Русская фантастика / Книжная полка WIN | KOI | DOS | LAT
Предыдущая                         Части                         Следующая
  Таинственная Ганина картина не давала покоя. Назавтра, сославшись на
необходимость навестить за городом больную приятельницу, Яна села в ночной
ленинградский поезд с намерением: 1. Позвонить на Ленфильм и узнать адрес
клуба, где выставка Дарёнова. 2. Посмотреть картину. 3. Остаток дня
провести в Эрмитаже и вечером отбыть домой.
  Вначале всё шло по плану. С обратным билетом в сумочке Яна подошла к
обшарпанному закопчённому зданию на окраине Ленинграда. Часы её показывали
без пяти десять, сердце, казалось, тукало в одном с ними бешеном ритме.

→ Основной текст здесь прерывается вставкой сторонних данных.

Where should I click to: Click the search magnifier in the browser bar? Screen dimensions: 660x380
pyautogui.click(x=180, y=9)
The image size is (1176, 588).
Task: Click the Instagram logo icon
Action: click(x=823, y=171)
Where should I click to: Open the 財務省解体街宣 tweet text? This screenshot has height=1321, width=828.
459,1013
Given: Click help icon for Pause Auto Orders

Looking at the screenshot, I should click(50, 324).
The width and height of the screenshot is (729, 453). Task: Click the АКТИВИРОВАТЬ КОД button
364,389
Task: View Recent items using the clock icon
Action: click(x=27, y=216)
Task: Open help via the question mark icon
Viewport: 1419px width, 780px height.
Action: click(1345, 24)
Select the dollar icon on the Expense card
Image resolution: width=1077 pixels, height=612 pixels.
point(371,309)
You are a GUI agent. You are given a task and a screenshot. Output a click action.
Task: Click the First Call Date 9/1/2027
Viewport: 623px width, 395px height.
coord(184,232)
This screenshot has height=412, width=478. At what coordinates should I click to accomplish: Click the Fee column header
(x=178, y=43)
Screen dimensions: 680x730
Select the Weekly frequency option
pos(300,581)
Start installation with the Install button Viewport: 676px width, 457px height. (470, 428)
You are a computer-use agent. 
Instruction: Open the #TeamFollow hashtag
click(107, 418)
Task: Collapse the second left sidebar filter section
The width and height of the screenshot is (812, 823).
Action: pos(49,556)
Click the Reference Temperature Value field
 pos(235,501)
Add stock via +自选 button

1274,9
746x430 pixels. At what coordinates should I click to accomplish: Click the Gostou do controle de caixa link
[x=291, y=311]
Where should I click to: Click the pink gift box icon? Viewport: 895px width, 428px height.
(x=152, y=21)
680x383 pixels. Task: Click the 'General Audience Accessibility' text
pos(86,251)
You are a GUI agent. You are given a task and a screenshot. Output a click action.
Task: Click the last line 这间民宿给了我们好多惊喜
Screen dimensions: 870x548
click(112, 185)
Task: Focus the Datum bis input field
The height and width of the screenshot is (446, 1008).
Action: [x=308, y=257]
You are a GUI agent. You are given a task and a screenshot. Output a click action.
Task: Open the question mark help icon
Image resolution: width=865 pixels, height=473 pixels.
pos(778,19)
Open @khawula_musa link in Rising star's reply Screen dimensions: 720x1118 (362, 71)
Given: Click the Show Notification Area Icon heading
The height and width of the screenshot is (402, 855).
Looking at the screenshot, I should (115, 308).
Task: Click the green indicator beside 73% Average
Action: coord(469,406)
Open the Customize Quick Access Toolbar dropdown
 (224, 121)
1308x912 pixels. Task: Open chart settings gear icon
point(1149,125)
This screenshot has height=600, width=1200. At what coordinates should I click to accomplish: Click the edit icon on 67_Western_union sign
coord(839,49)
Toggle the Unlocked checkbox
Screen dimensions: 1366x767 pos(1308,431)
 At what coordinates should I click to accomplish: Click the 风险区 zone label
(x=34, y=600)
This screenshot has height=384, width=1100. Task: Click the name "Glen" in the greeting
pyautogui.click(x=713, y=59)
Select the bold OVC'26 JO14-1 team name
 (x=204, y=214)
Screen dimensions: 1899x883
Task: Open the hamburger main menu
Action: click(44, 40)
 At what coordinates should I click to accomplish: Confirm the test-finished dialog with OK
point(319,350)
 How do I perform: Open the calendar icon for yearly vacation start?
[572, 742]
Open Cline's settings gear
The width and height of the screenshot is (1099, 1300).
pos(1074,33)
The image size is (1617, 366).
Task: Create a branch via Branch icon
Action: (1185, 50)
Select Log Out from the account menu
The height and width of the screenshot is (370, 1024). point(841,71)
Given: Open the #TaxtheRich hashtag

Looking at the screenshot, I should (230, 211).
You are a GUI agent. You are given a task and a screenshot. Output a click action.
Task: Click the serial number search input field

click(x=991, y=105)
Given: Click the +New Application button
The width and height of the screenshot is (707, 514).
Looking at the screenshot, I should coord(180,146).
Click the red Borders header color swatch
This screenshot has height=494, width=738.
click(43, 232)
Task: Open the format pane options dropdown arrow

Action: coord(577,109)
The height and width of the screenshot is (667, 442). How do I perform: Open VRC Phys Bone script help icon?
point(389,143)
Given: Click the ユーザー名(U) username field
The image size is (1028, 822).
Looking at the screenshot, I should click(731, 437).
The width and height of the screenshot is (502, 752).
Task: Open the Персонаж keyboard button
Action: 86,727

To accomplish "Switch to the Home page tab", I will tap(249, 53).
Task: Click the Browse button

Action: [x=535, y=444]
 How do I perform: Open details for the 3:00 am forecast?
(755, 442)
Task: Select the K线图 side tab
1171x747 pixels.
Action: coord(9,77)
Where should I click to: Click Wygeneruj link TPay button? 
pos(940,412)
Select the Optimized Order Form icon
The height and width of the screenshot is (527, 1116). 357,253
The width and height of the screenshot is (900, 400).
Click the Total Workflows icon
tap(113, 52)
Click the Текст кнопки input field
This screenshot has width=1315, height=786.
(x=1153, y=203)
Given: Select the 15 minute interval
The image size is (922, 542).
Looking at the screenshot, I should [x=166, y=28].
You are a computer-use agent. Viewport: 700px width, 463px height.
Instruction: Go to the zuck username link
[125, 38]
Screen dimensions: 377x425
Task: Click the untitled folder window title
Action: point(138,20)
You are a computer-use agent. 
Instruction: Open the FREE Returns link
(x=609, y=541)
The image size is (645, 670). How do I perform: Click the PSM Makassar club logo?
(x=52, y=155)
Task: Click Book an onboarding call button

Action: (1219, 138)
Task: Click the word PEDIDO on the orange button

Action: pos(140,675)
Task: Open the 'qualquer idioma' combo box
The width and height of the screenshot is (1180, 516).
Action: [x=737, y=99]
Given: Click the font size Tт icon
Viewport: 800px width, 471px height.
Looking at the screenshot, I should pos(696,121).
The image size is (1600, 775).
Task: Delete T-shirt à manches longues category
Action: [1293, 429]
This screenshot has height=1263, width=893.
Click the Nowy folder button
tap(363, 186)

  Гардеробщица сказала, что выставка закрыта. Директор клуба, он же, видимо,
руководитель балетного кружка, рафинированный молодой человек в чёрном
трико и толстых шерстяных носках, которого все звали Илья Ильич, попутно
отдавая команды и показывая па, сообщил Яне, что выставка закрыта до
особого распоряжения, что вокруг слишком много ненужной шумихи, что такой
ажиотаж только вредит Дарёнову, что он сам распорядился пока никого не
пускать. Что от таких вот несознательных посетителей, вроде Иоанны - и из
Москвы, и подальше, и с востока, и с запада приходится ежедневно
отбиваться, а надо просто немного подождать, иметь терпение, когда страсти
улягутся, и тогда милости просим... Простительно им не понимать,
закордонным, но вы-то свои, зачем же обострять?..
  Яна сказала, что ждать не может, что сегодня уезжает. И предъявила билет и
удостоверение союза кинематографистов.
  - Ну хоть на пять минут, никто не узнает...
  - Сами же раззвоните. Люба, ну что вы такое изображаете?..
  С её билетом в руке Илья Ильич смерчем пронёсся по залу под
хмуро-завистливые взгляды танцоров и снова притормозил возле Яны, тяжело
дыша.
  - В общем, только с разрешения Дарёнова. Хотите - ждите, попробуем
позвонить в перерыв.
  Иоанна ждала, зачем-то продолжая сжимать в руке билет. Телефон был на
первом этаже в директорском кабинете, заваленном знаменами, кубками,
вымпелами и спортинвентарём. Клуб жил своей жизнью - где-то прыгали,
топали, стучали по мячу, по клавишам пианино и пели хором.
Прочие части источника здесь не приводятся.